#### [Target position rows]
● ● ● ● ●

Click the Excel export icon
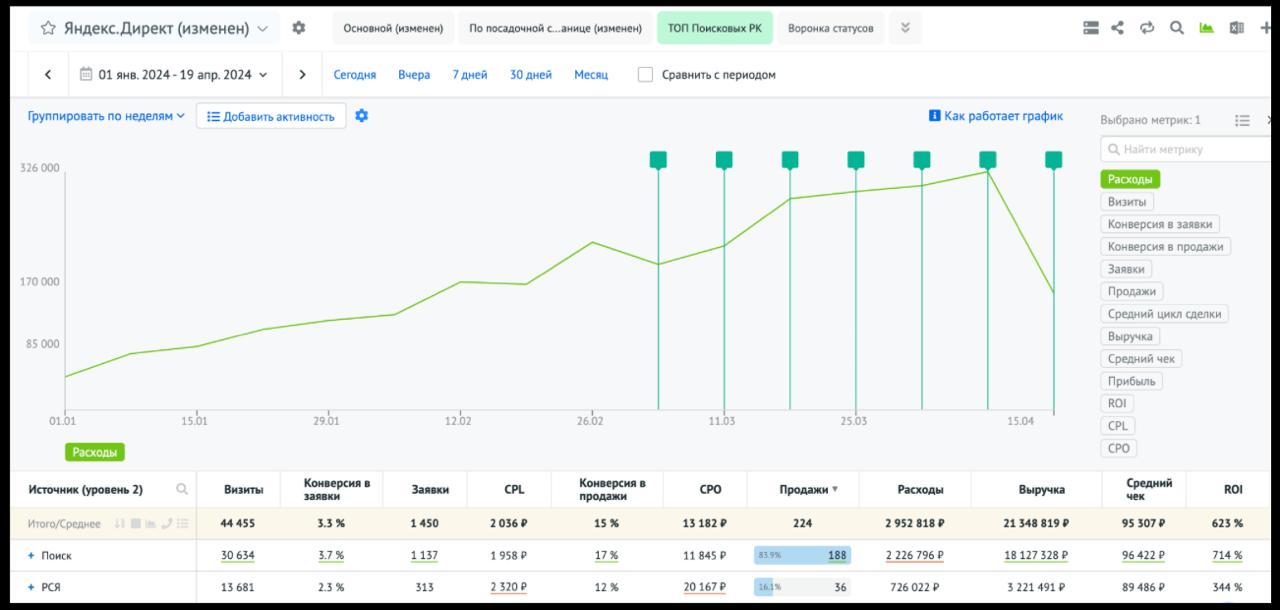The width and height of the screenshot is (1280, 610). (1237, 29)
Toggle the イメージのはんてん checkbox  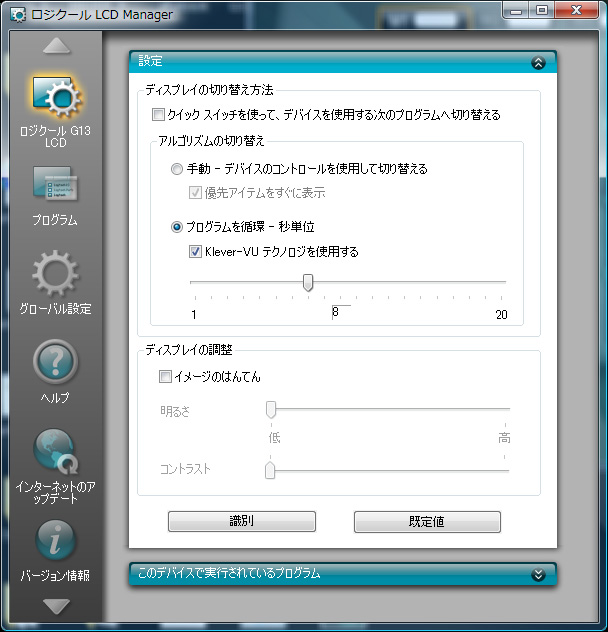coord(166,376)
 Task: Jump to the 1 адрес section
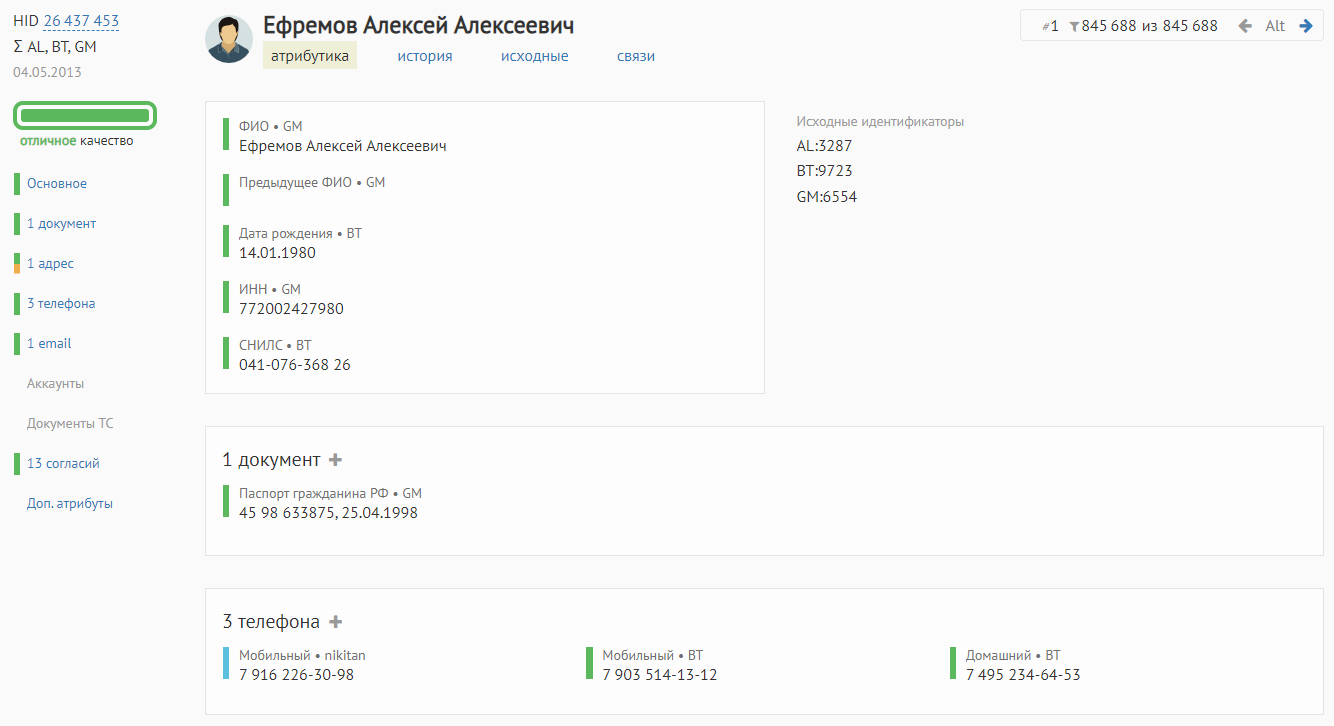[50, 264]
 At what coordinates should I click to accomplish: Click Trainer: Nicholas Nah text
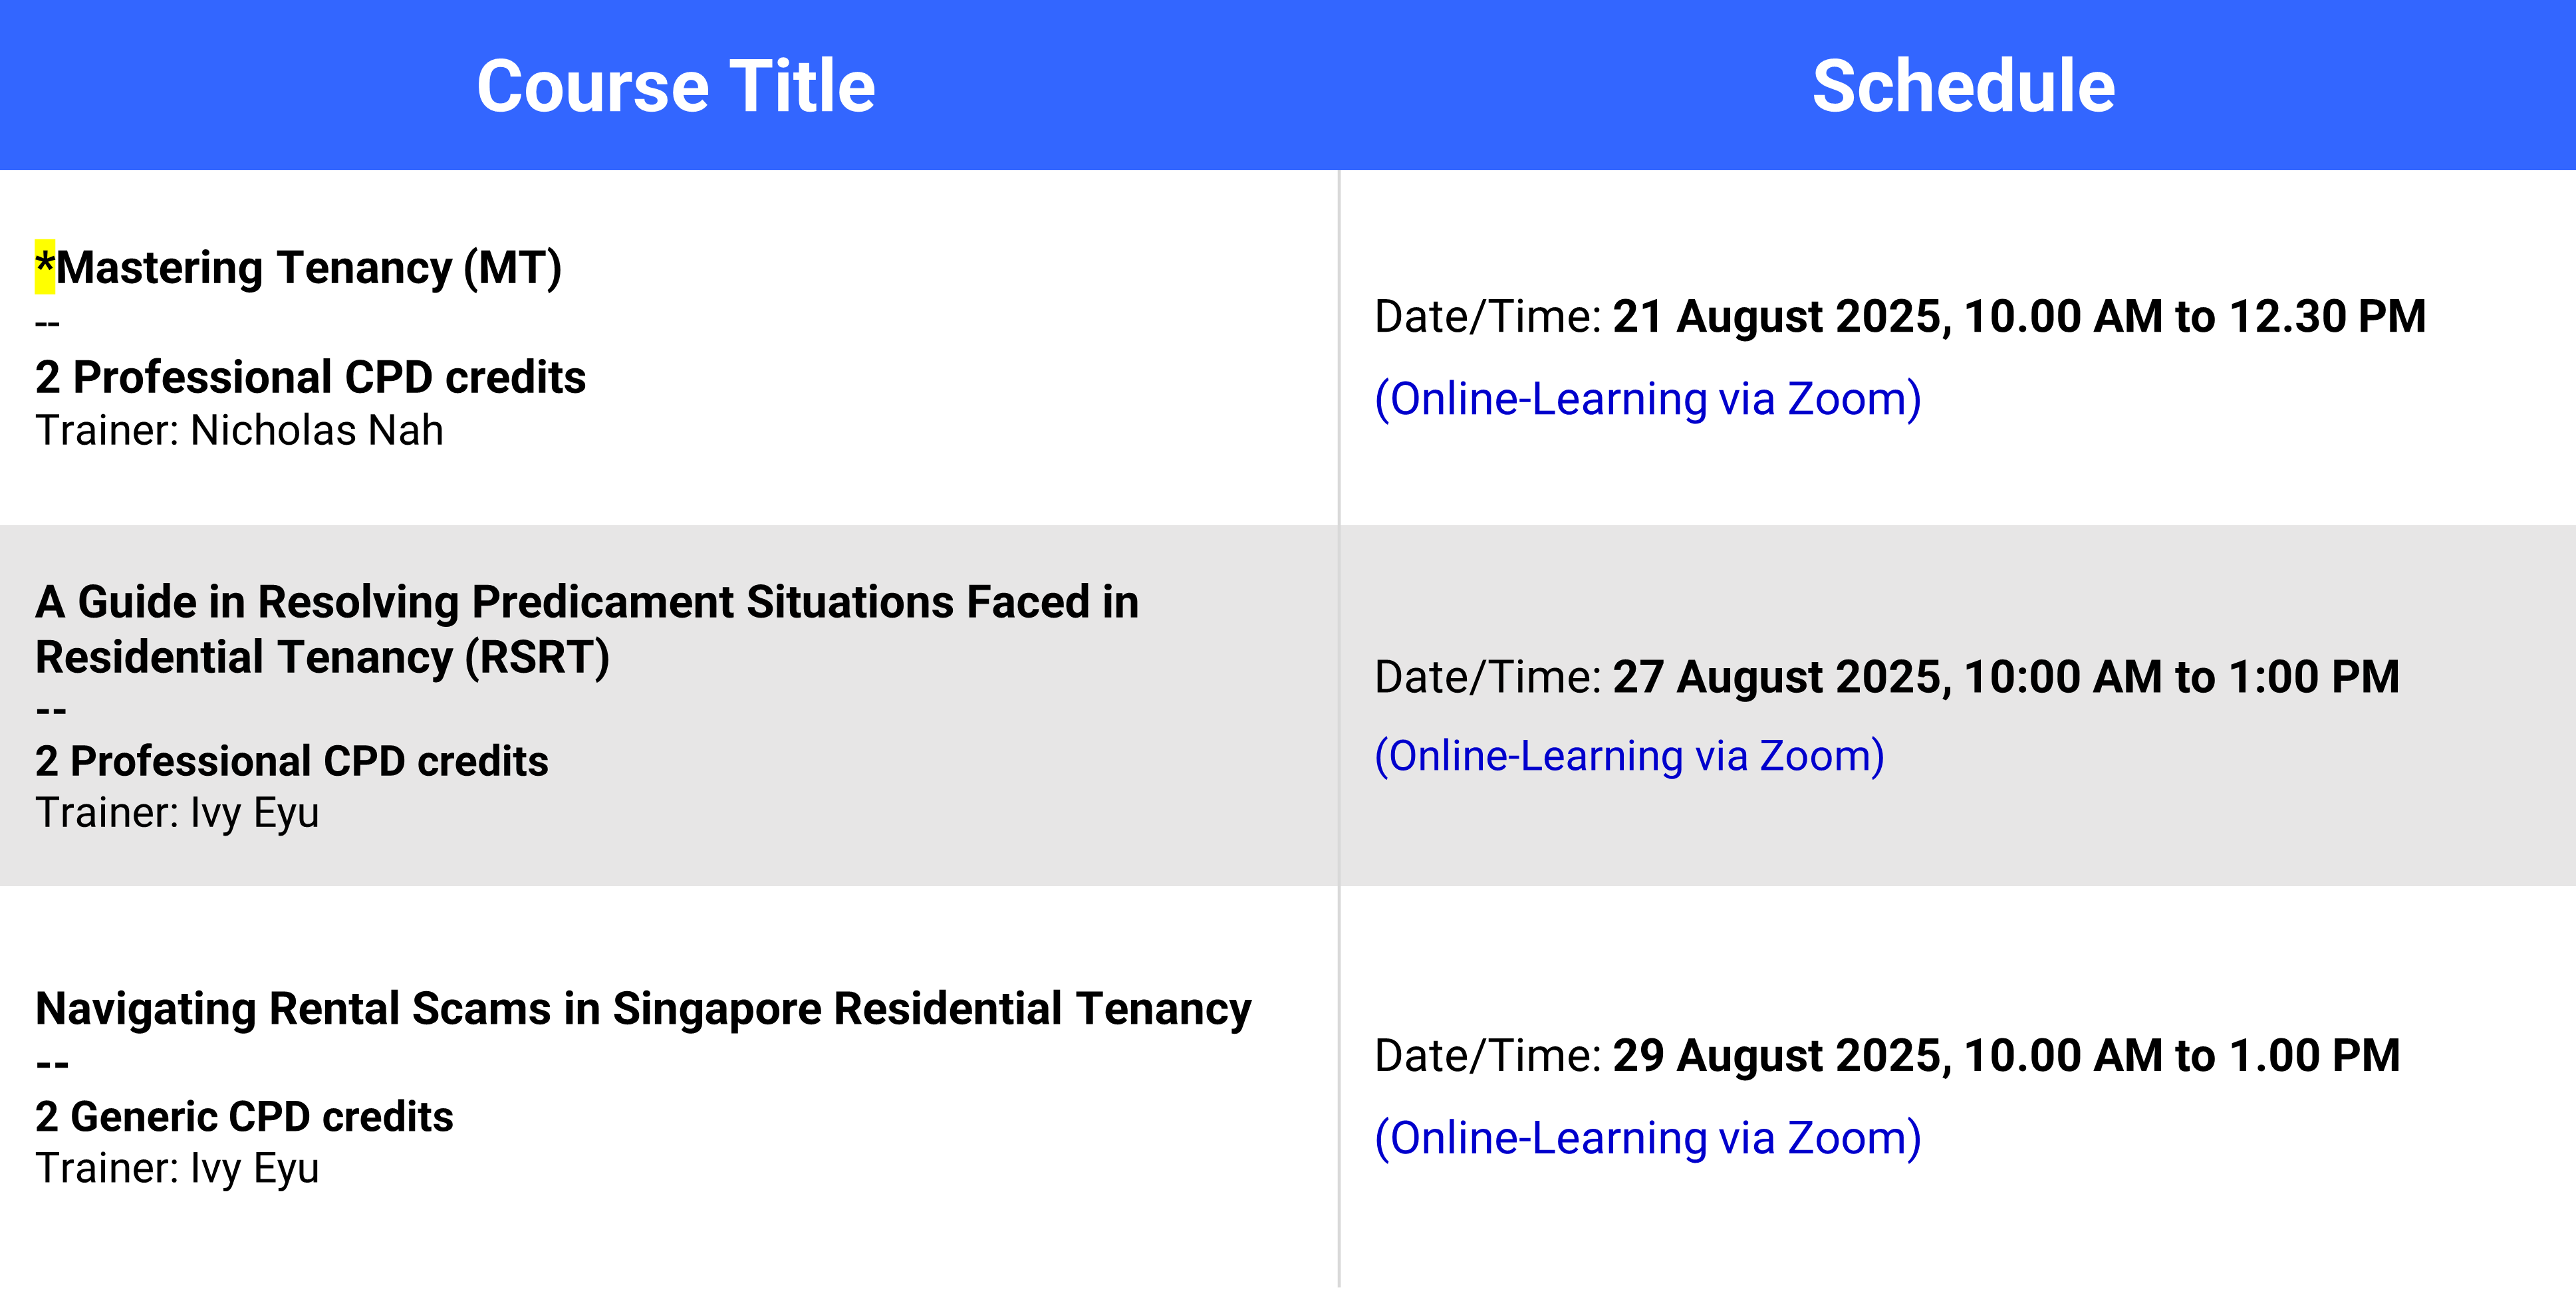coord(239,431)
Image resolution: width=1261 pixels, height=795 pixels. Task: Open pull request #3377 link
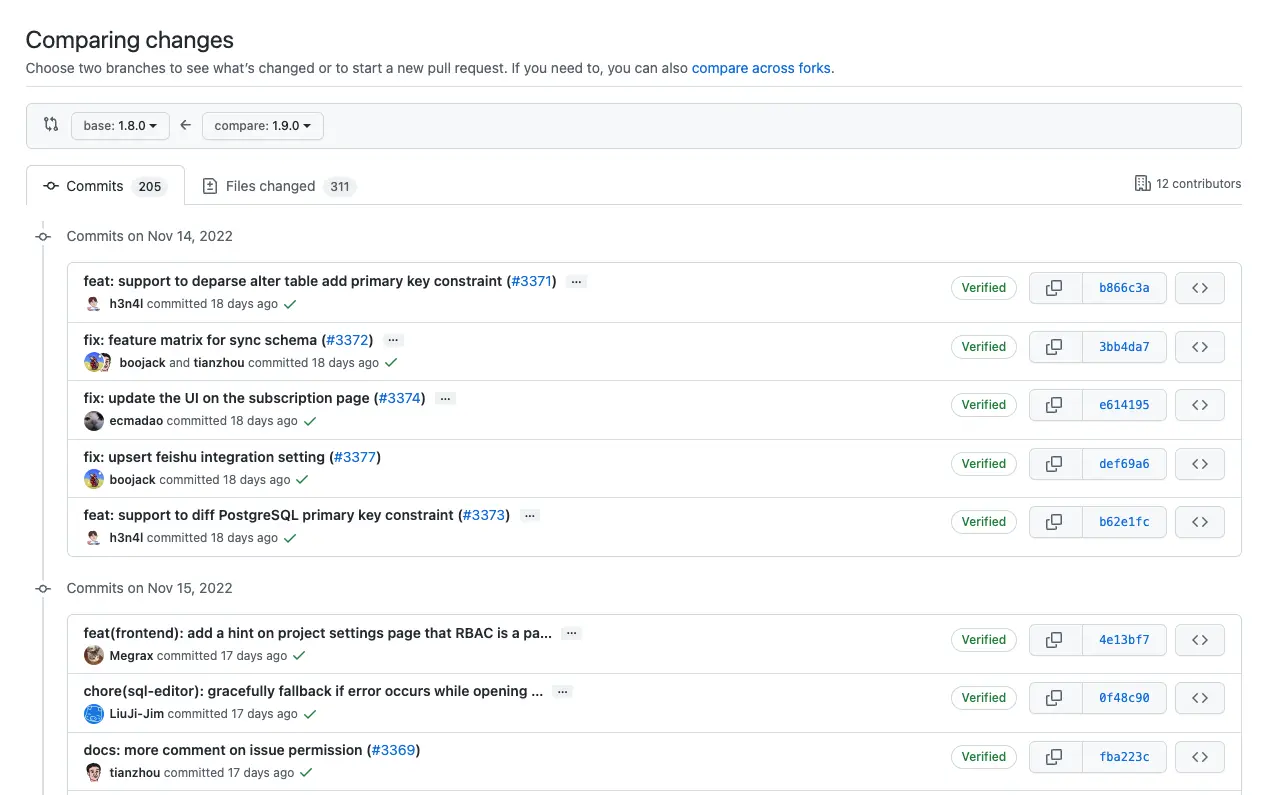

● ● ● ● ●

#### [WHAT YOU ARE ASKED TO DO]
Rescale the rows from the line holding "Task: Jump to the 1 адрес section" through the end of the rows, inclusive, and copy them out again with the requests kept: multiply every answer coordinate by 1.95 and round to whole numbers, with halves going up. Leave the pictures out.

#### [REPLY]
 Task: Jump to the 1 адрес section
[98, 515]
 At what coordinates should I click to accomplish: Click Trainer: Nicholas Nah text
coord(466,840)
Image resolution: width=1261 pixels, height=795 pixels. Task: Open pull request #3377 link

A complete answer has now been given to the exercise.